** DATASET EXCERPTS follows **

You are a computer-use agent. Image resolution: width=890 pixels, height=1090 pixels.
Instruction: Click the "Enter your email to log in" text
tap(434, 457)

** End of DATASET EXCERPTS **
** DATASET EXCERPTS follows **

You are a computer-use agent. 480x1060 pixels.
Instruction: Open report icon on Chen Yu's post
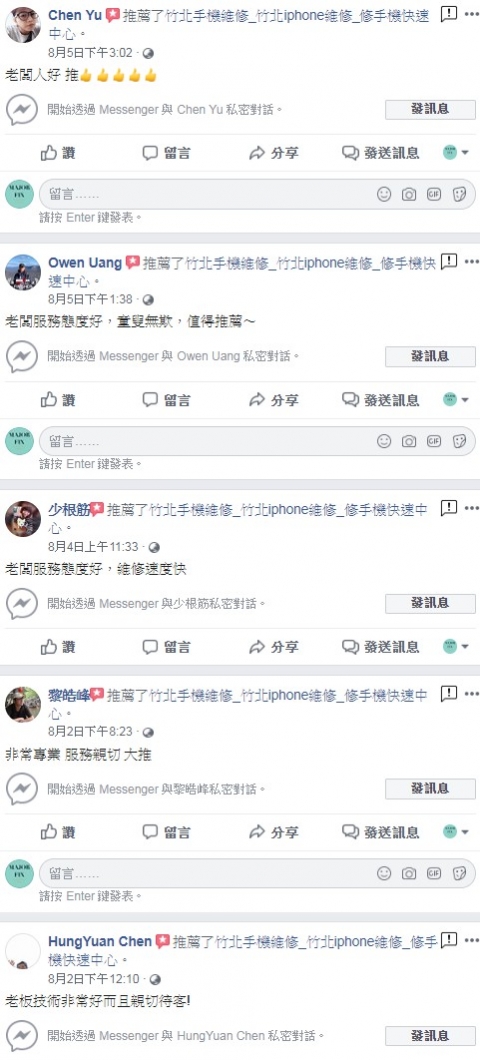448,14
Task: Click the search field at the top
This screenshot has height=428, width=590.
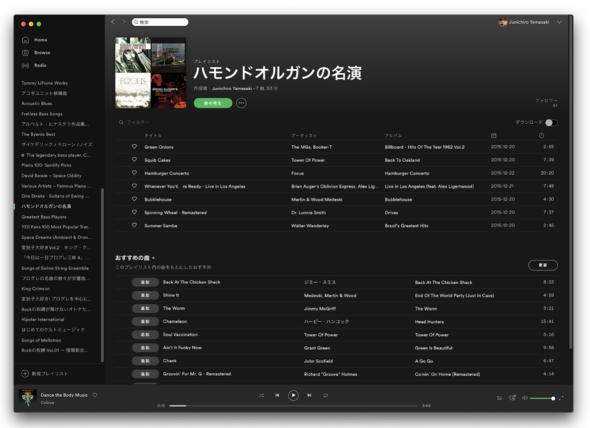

** End of DATASET EXCERPTS **

• INSTRUCTIONS FOR THE TASK
Exactly reproduce the lines above, starting at the one that contains "You are a computer-use agent. 480x1060" and ending at the one that contains "This screenshot has height=428, width=590.", both inclusive; leave the pictures out and add no other lines.

• OUTPUT BELOW
You are a computer-use agent. 480x1060 pixels.
Instruction: Open report icon on Chen Yu's post
448,14
Task: Click the search field at the top
This screenshot has height=428, width=590.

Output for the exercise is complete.